START Data provided
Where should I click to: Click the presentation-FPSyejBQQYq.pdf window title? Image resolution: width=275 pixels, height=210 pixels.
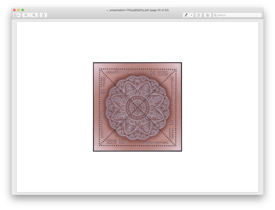[x=139, y=10]
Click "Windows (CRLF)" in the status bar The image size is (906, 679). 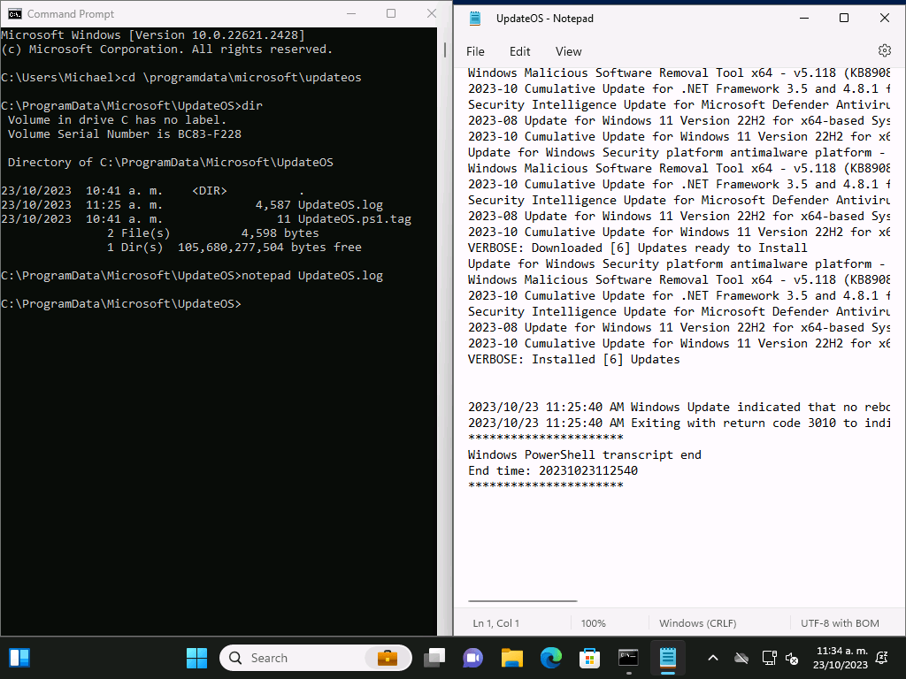(698, 622)
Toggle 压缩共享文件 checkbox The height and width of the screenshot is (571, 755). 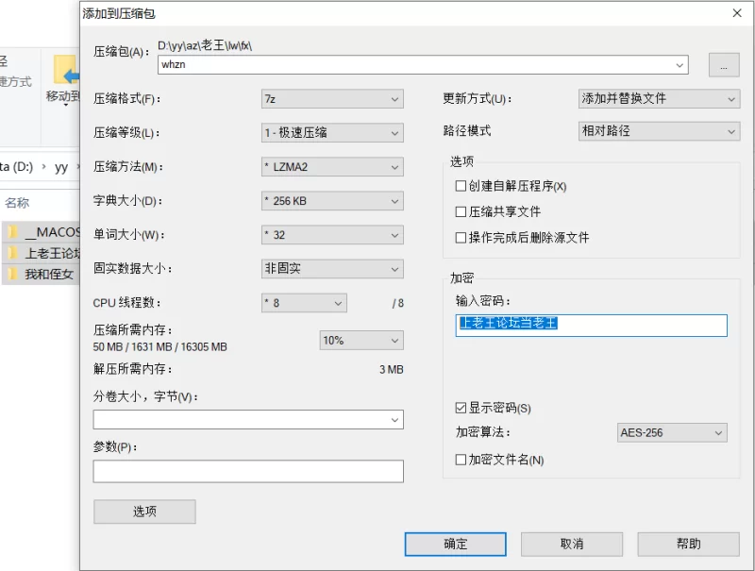point(461,211)

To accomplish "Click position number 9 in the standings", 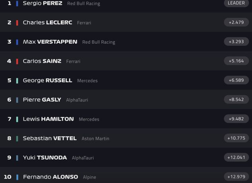I will [x=9, y=158].

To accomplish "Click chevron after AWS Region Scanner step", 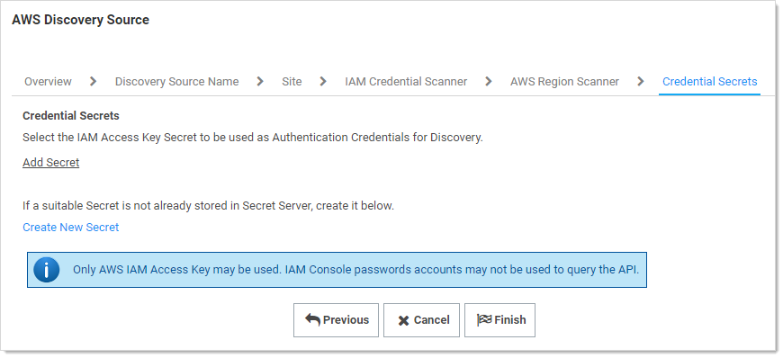I will tap(641, 81).
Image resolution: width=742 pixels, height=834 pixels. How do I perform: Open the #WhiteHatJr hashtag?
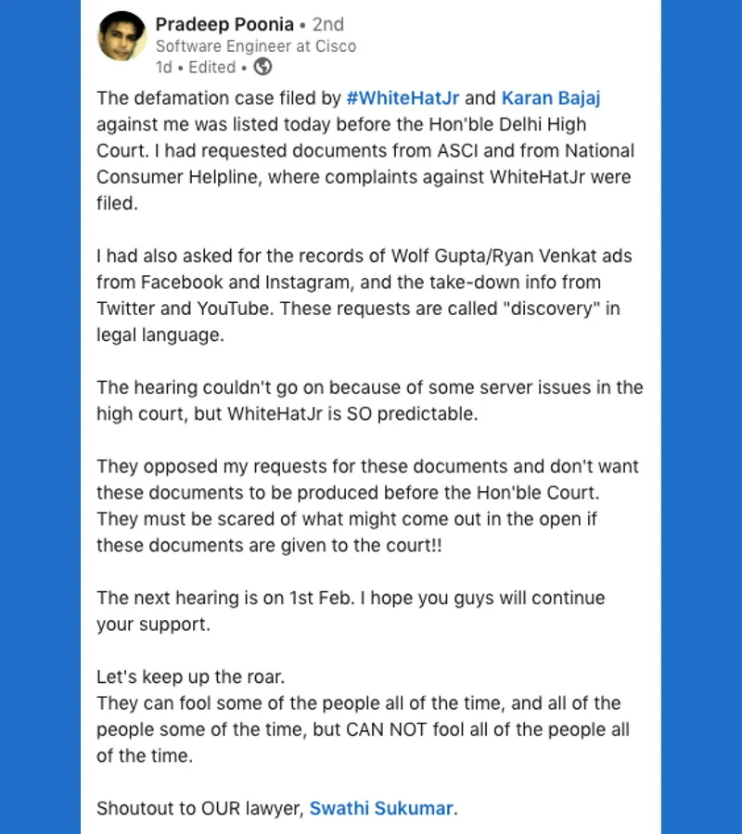pos(403,98)
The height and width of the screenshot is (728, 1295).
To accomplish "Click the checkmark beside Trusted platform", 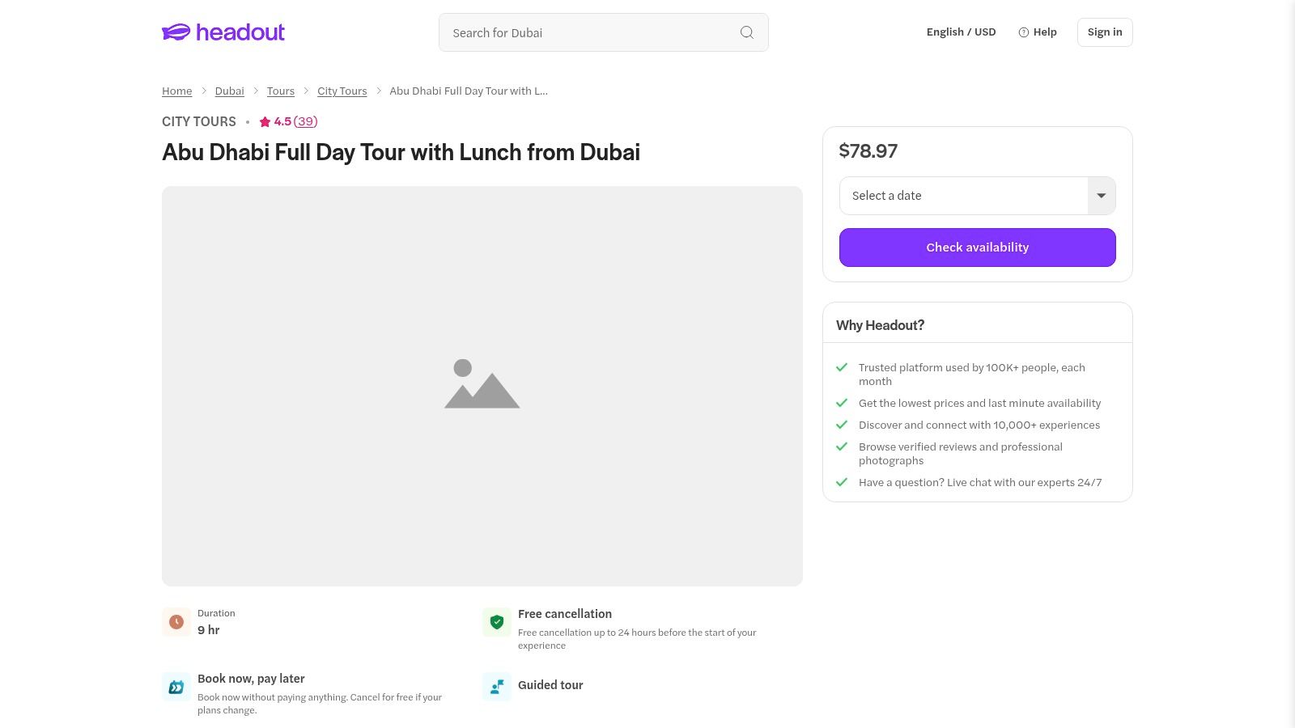I will point(842,367).
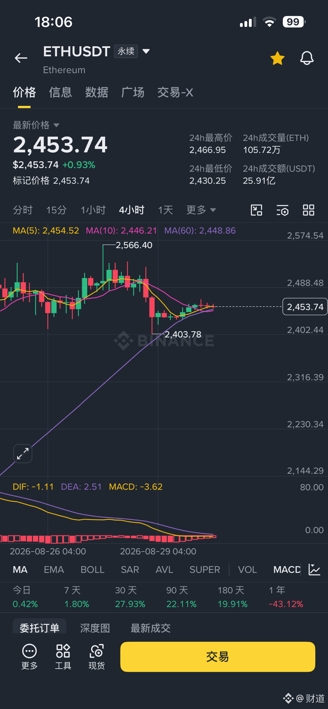Select the 1天 timeframe
This screenshot has width=328, height=709.
(x=166, y=210)
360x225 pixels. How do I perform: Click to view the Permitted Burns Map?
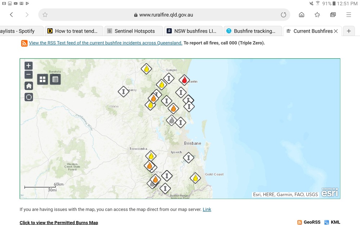pyautogui.click(x=59, y=222)
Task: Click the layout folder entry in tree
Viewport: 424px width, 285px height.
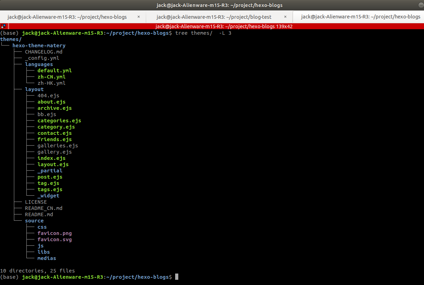Action: click(34, 89)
END Data provided
# The problem:
Nothing but the lines from the line with "Task: Click the layout folder entry in tree" through the end of the listing should appear in the answer, each duplicated exactly, without pictures.

# Answer to this task:
Task: Click the layout folder entry in tree
Viewport: 424px width, 285px height.
Action: click(34, 89)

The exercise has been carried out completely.